Jean Reno est père de six enfants. Dont deux issus de son actuel mariage avec Zofia Borucka : il y a Cielo, né en 2009, et Dean, né en 2011. Au début du mois, nos confrères du Figaro indiquaient que les deux adolescents sont «scolarisés au lycée de français de New-York». Car oui, la famille partage sa vie entre les Etats-Unis et les Baux-de-Provence, un charmant village du Sud de la France où l’acteur possède une maison et a pendant un certain temps occupé un rôle particulier.
Si les fils de l’inoubliable Godefroy de Montmirail grandissent loin de l’Hexagone (l’un d’entre eux va partir étudier au Japon, où Jean Reno lance une tournée mondiale avec un seul-en-scène), ils bénéficient d’un enseignement tricolore de très haut vol. Mais l’excellence a un prix. Comme le soulignait une enquête de Libération parue en février dernier, le Lycée Français de New York (LFNY) est réputé pour être l’un des établissements les plus cossus de l’enseignement français à l’étranger. Pour y inscrire sa progéniture, les parents doivent en effet débourser la coquette somme de 43 600 euros par an, et ce, sans même compter les frais annexes comme la cantine ou les frais de dossier.
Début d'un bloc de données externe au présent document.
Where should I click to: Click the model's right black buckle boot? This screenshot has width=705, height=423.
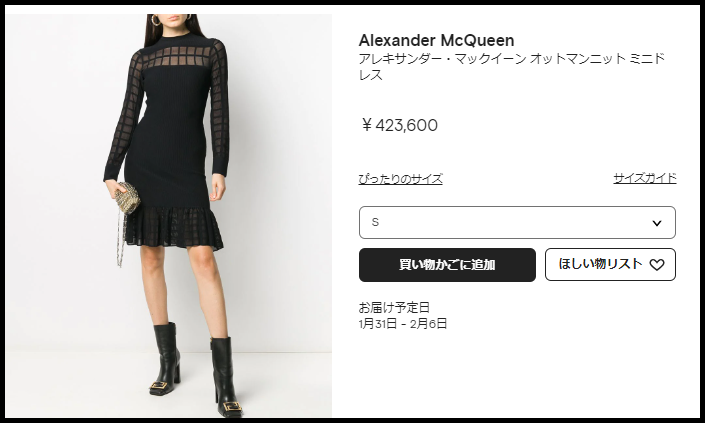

À ce tarif, les bancs de l’école voient logiquement défiler les enfants du gotha mondial, mêlant personnalités du show-business et figures politiques. Bien avant Cielo et Dean Reno, l’établissement bilingue a notamment accueilli Lourdes et Rocco, les enfants de Madonna. Côté politique, l’ancien Premier ministre Dominique de Villepin y a lui-même usé ses fonds de culotte dans les années 60 et 70 jusqu’à l’obtention de son diplôme.
Pour justifier une telle facture, le lycée new-yorkais offre à ses élèves un cadre d’apprentissage exceptionnel, de la maternelle jusqu’à la terminale. Au programme : une pédagogie qui fusionne l’exigence française avec l’approche très complète des écoles privées américaines. Outre l’intégration des filières STEAM (Science, Technologie, Ingénierie, Arts et Mathématiques) à tous les échelons, les élèves peuvent se perfectionner dans une troisième, voire une quatrième langue (mandarin, espagnol, allemand, italien) au contact de professeurs natifs.
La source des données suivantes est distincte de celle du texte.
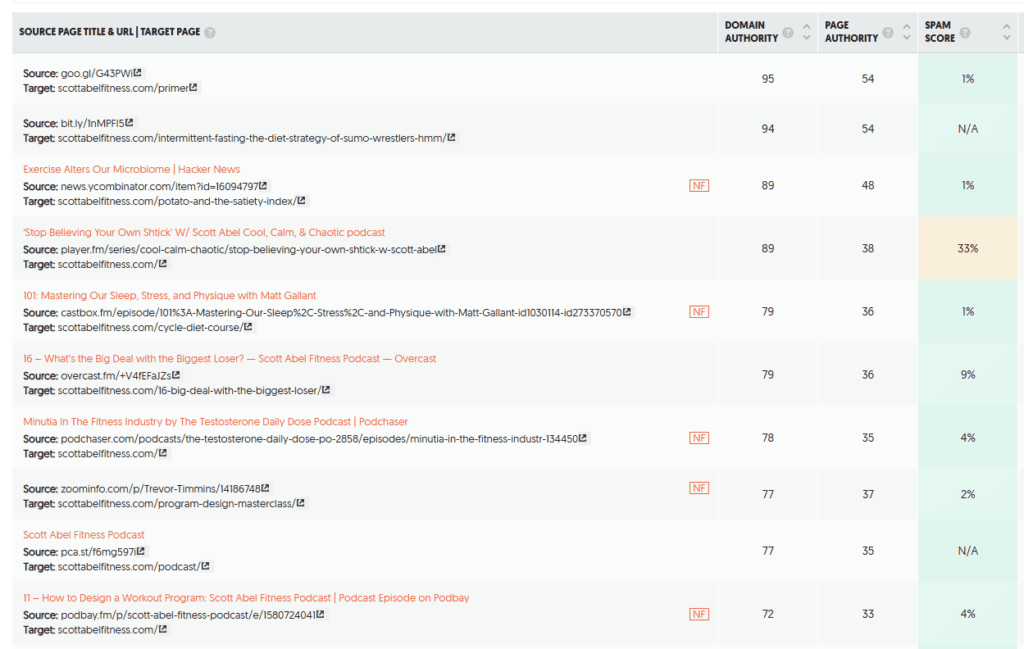Open external link icon for bit.ly/1nMPFI5 source
The width and height of the screenshot is (1024, 649).
128,124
Le quotidien des adolescents y est particulièrement riche. L’école met un point d’honneur à cultiver la fibre artistique avec des cours de danse, de théâtre, de musique ou d’arts visuels intégrés au cursus, et des ateliers parfois animés par des professionnels. Le temps extrascolaire n’est pas en reste : avec plus de 60 clubs étudiants, 43 équipes sportives, un service de garderie, un programme d’aide aux devoirs et un suivi renforcé pour l’orientation universitaire, tout est pensé pour façonner l’élite de demain et stimuler la communauté.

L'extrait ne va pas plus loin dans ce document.